第五話「蠢く影」
「ジンさん、いったい何なんです?医務室に何の・・・・」
「いいから黙って付いて来い。」
質問するシンに対して、ハヤトはぴしゃりと言い放った。質問をあっさりと払いのけられたシンは、隣のレイに視線を向けるが、
「・・・・・・・・」
声には出さないがその視線が言っている。諦めろ、と。

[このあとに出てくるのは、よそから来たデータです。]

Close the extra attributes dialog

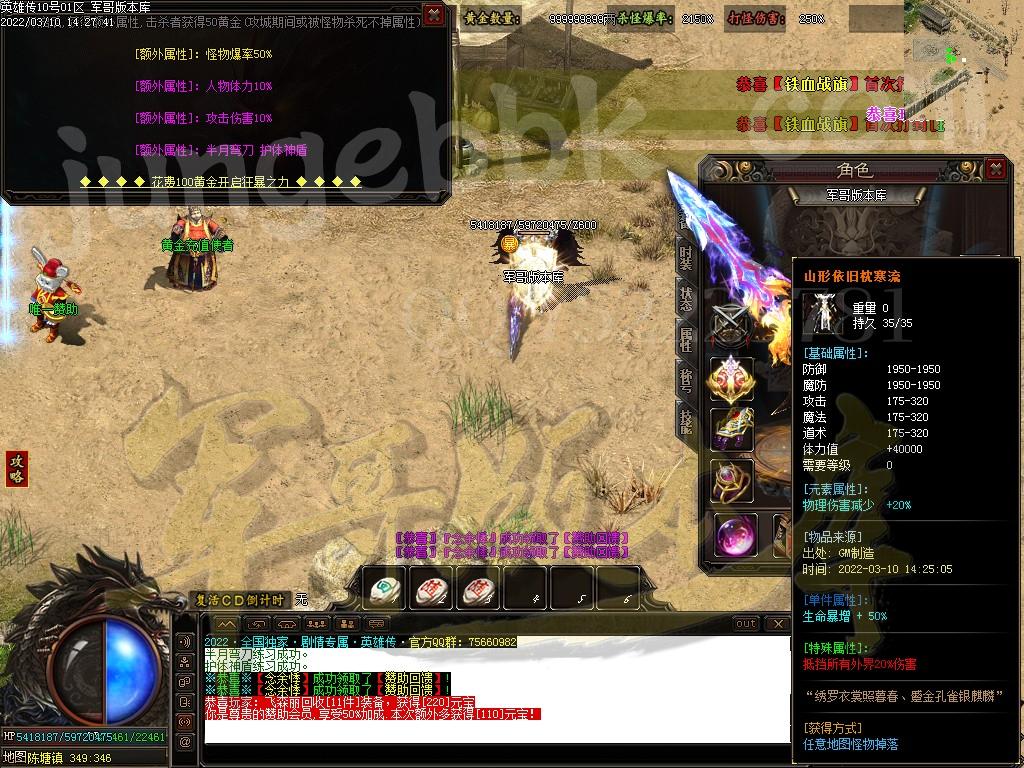tap(433, 14)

それを受けて、シンは心の中で溜息をついた。ハヤトのこういう態度は別にはじめてのことではない。
と、言うよりも今のように事情をろくに説明せず、質問しても切り捨てて、こっちを振り回すことなどしょっちゅうだ。もう、いい加減この男こういうやり方に慣れてきている自分が哀れだ。

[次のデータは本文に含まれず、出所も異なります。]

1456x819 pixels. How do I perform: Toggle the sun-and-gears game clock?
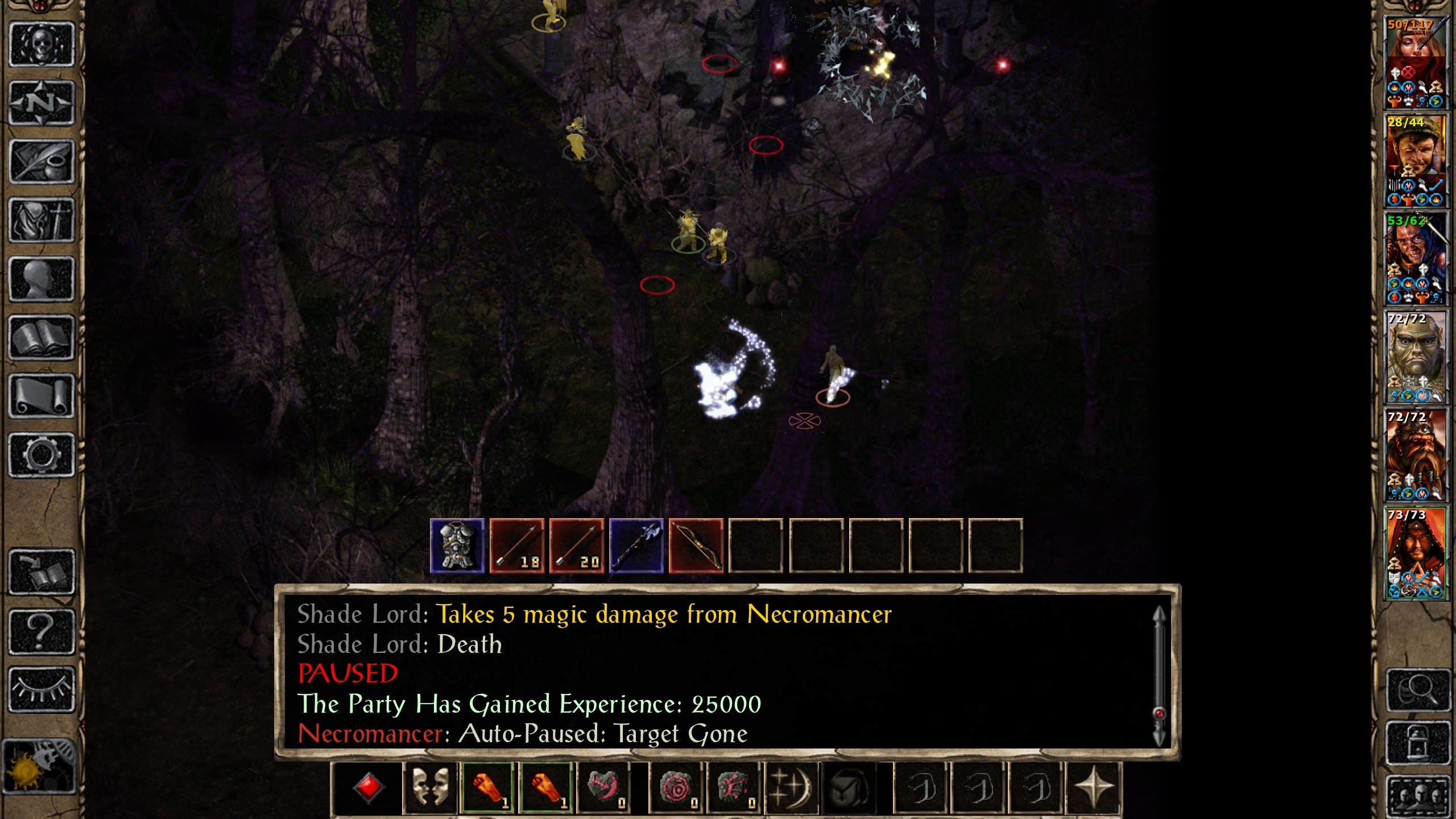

例の強奪部隊の母艦――――便宜上、“ボギーワン”と呼ばれている―――――の追撃にはいったミネルバにシン、ハヤト、レイのゲッターチーム三人が帰艦し、私服のままだったシンが急いで軍服に着替えてきたところをレイを連れたハヤトに捕まったのだ。そんなことを考えていると医務室についたようだ。
「タナカ医師、様子は?」
医務室の扉が開くや否や、ハヤトは医務室の中にいたショートヘアの白衣の女性―――ゲッターチーム専属の軍医、リエコ=タナカ―――に問う。シン、レイは顔なじみの彼女に敬礼をした。

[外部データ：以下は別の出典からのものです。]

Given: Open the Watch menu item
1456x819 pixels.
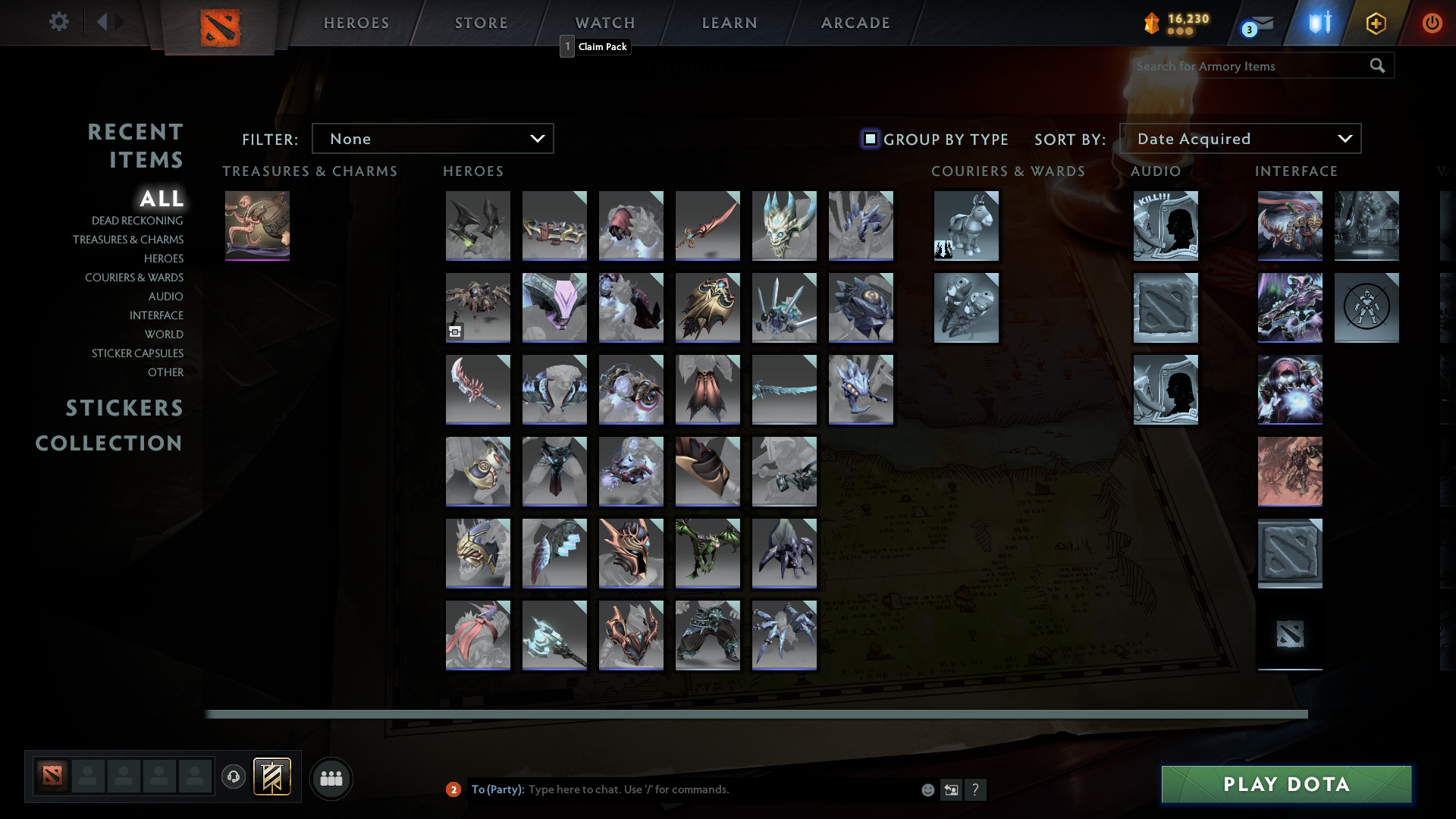Looking at the screenshot, I should click(x=604, y=23).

「容体は、安定しています。頭の傷も軽く切っただけです。すぐに良くなるでしょう。」
・・・・・
「そうか・・・それで、どうだった?」
「ここでは厳密な検査はできませんが・・・恐らくは・・・」
ハヤトとリエコはなにか物を含んだような会話をする。シン、レイはその婉曲的な言い回しで、何について話しているのかどうもよくわからない。ふと、そんなとき、シンはリエコの傍らのベッドに横たわっている少女に目が行った。
「あっ、この子!」
「・・・?シン、この女について何か知っているのか?」
少女を見て声を上げたシンに隼人が問う。知っているも、何も、ついさっき会ったばかりだ。
「いや、非番で外に出てた時にこの女の子の不注意でぶつかっちゃって・・ただそれだけですけど・・・・」
「ふむ、そうか・・・・」
シンは正直に(胸タッチのことは言わなかったが)この少女と会った事を話す。
ハヤトはそれを聞いて、その内容がどうということがないとわかって、少女に視線を戻す。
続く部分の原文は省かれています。